L’illustration de taille qui fait état d’une similarité d’origine institutionnelle entre la Charte africaine des droits de l’Homme et des peuples et la Charte africaine de la démocratie des élections et de la gouvernance, réside dans le fait que déjà dans les années 1990, à travers l’adoption d’un texte d’orientation politique [28], l’OUA alors qu’elle était dans son plein exercice, s’était nourrie d’une ambition manifeste allant dans le sens de s’intéresser sur la situation politique et constitutionnelle des pays africains [29] dont la finalité serait l’élaboration d’un document sur les modalités de gouvernance et d’instauration de démocratie en Afrique. Une responsabilité qu’incarnera plus tard l’Union Africaine qui l’amena ainsi à initier des travaux en faveur de la naissance d’une charte sur le modèle politique continental c’est-à-dire la démocratie, les élections et la bonne gouvernance. Mieux, ambitionnant de mettre sur pied la Charte africaine de la démocratie, des élections et de la gouvernance l’UA s’inspirera de textes juridiques déjà établis par l’OUA. Dans le préambule même de la Charte sur la démocratie, les élections et la gouvernance, il a été repris certaines déclarations dont l’OUA a en été l’auteure. Exceptée la Déclaration de 1990 sur la situation politique et socio-économique en Afrique et les changements fondamentaux qui se produisent dans le monde, l’UA pour créer la Charte prend pour référence d’autres documents comme le Programme d’action du Caire de 1995 pour la relance économique et le développement social en Afrique, la Déclaration d’Alger de 1999 sur les changements anticonstitutionnels de gouvernement en Afrique, la Déclaration de Lomé de 2000 sur le cadre pour une réaction de l’OUA face aux changements anticonstitutionnels de gouvernement et la Déclaration de l’OUA/UA sur les principes régissant les élections démocratiques en Afrique, adoptée en 2002 [30]. Ces différents éléments relatifs aux travaux des deux organisations successives montrent en quoi la Charte africaine des droits de l’homme et des peuples et la Charte africaine de la démocratie, des élections et de la gouvernance revêtent les mêmes origines institutionnelles ou organiques.

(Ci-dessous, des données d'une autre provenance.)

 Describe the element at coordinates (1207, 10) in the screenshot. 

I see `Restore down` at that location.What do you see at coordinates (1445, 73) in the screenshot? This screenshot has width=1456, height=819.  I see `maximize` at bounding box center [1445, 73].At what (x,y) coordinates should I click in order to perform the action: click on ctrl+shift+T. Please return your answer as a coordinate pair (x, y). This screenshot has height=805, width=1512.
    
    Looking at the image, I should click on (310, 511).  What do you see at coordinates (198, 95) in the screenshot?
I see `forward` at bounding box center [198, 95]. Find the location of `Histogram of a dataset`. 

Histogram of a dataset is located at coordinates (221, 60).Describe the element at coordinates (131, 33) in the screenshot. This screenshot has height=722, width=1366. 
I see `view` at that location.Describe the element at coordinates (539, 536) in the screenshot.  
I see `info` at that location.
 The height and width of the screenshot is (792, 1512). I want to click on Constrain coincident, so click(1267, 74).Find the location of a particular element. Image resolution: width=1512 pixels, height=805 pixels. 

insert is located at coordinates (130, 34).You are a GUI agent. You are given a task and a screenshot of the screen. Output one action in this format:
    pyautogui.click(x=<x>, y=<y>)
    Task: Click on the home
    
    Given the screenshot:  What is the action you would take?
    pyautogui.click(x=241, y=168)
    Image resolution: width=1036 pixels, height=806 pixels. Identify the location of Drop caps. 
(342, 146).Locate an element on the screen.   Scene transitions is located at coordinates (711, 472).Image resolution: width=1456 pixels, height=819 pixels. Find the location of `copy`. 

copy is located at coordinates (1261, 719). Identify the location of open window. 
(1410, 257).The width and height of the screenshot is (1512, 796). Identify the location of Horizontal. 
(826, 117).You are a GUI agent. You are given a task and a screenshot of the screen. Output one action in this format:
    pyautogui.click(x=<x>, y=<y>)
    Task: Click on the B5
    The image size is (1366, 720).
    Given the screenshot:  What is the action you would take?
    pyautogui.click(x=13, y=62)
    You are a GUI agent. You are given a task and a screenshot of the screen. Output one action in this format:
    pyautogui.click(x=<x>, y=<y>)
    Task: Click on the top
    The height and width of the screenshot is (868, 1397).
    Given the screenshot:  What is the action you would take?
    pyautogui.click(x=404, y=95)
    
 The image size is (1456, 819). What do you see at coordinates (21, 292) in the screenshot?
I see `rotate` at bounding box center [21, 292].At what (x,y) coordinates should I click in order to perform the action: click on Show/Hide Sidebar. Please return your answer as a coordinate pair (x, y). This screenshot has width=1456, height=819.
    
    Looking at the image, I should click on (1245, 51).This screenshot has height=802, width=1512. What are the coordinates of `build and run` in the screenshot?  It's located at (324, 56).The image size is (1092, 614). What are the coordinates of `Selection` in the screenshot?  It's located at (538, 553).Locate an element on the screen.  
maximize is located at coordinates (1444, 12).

L’analyse des deux chartes africaines a permis d’établir de fortes ressemblances liées à leur système d’apparition institutionnelle. Elle permet également de relever de fécondes similarités rattachables à leur contexte d’élaboration.
2 - Un contexte d’adoption similaire
Une convention internationale est élaborée dès lors qu’il existe la réunion de plusieurs facteurs qui font d’elle un document pouvant entrer en vigueur et revêtant ainsi une force obligatoire, c’est-à-dire destiné à créer des effets de droit [31]. La convention peut être adoptée à l’initiative d’un Etat ou de plusieurs Etats ou à l’initiative d’une Organisation internationale comme en l’espèce des chartes auxquelles l’étude en question est destinée.
Ainsi en Afrique au lendemain des indépendances, il est noté la naissance et la prolifération de certains accords continentaux, régionaux ou sous régionaux grâce au dynamisme de certains organismes dans le continent, qui après leur création, décident de mettre sur pied certains instruments servant de boucliers ou de miradors dans certains domaines spécifiques relatifs à la vie des africains. C’est le cas de l’adoption de la Charte africaine des droits de l’homme et des peuples par l’OUA et de la Charte africaine de la démocratie, des élections et de la gouvernance adoptée par l’UA.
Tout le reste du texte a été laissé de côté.